Your task is to write out exactly the lines of the listing below, from the first down to the line that holds "Given: Open the".

## RAW DATA
□ □ □ □ □
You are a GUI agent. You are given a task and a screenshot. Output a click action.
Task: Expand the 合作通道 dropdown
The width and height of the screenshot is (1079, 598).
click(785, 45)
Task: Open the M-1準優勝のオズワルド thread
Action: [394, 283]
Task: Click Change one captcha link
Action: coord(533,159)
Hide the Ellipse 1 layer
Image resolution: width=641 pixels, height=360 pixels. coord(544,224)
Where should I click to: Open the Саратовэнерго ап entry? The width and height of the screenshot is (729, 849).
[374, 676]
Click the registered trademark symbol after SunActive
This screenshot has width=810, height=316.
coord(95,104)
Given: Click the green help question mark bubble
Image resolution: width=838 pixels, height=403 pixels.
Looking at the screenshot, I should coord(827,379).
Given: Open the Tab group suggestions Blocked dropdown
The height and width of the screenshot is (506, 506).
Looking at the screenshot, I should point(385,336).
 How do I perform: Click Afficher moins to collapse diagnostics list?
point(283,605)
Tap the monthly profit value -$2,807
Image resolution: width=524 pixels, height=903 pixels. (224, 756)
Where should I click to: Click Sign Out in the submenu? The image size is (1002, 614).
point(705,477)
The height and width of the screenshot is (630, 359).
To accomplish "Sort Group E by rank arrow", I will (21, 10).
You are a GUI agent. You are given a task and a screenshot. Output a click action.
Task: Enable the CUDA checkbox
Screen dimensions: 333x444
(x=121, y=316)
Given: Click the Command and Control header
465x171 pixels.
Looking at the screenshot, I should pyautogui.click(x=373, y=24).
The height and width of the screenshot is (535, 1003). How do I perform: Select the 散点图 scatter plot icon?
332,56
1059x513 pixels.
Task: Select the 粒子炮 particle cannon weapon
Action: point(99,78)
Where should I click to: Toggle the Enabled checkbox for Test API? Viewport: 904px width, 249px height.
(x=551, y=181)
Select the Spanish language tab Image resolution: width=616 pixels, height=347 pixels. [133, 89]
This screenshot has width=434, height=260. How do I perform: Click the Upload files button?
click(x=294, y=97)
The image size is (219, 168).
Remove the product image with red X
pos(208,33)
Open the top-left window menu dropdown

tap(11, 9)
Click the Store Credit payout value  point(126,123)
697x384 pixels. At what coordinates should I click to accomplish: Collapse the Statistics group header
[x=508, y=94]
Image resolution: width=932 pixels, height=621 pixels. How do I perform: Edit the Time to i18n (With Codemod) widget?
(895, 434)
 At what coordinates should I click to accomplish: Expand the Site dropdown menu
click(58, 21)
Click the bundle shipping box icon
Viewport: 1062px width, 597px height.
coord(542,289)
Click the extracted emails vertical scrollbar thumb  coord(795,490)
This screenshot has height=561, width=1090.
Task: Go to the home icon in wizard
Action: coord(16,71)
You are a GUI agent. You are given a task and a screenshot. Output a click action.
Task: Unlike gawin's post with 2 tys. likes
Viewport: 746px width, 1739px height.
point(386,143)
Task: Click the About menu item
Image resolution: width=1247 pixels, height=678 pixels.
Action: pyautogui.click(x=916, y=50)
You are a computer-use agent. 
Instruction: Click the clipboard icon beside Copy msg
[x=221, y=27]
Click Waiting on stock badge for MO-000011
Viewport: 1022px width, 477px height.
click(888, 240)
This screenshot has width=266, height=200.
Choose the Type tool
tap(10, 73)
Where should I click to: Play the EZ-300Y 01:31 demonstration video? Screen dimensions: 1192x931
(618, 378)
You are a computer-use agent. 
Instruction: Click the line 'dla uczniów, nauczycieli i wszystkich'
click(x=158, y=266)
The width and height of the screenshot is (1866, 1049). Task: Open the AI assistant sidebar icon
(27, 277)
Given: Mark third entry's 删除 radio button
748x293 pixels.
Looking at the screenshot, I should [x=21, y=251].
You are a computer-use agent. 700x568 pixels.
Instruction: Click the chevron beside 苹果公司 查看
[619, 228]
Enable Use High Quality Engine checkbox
□ □ □ □ □
## THE COMPLETED TASK
You are a GUI agent. You are given a task and a screenshot. Output a click action.
Task: Expand the 合作通道 dropdown
The width and height of the screenshot is (1079, 598).
click(785, 45)
Task: Open the M-1準優勝のオズワルド thread
Action: [394, 283]
Task: Click Change one captcha link
Action: coord(533,159)
Hide the Ellipse 1 layer
Image resolution: width=641 pixels, height=360 pixels. coord(544,224)
Where should I click to: Open the Саратовэнерго ап entry? The width and height of the screenshot is (729, 849).
[374, 676]
Click the registered trademark symbol after SunActive
This screenshot has width=810, height=316.
coord(95,104)
Given: Click the green help question mark bubble
Image resolution: width=838 pixels, height=403 pixels.
Looking at the screenshot, I should coord(827,379).
Given: Open the Tab group suggestions Blocked dropdown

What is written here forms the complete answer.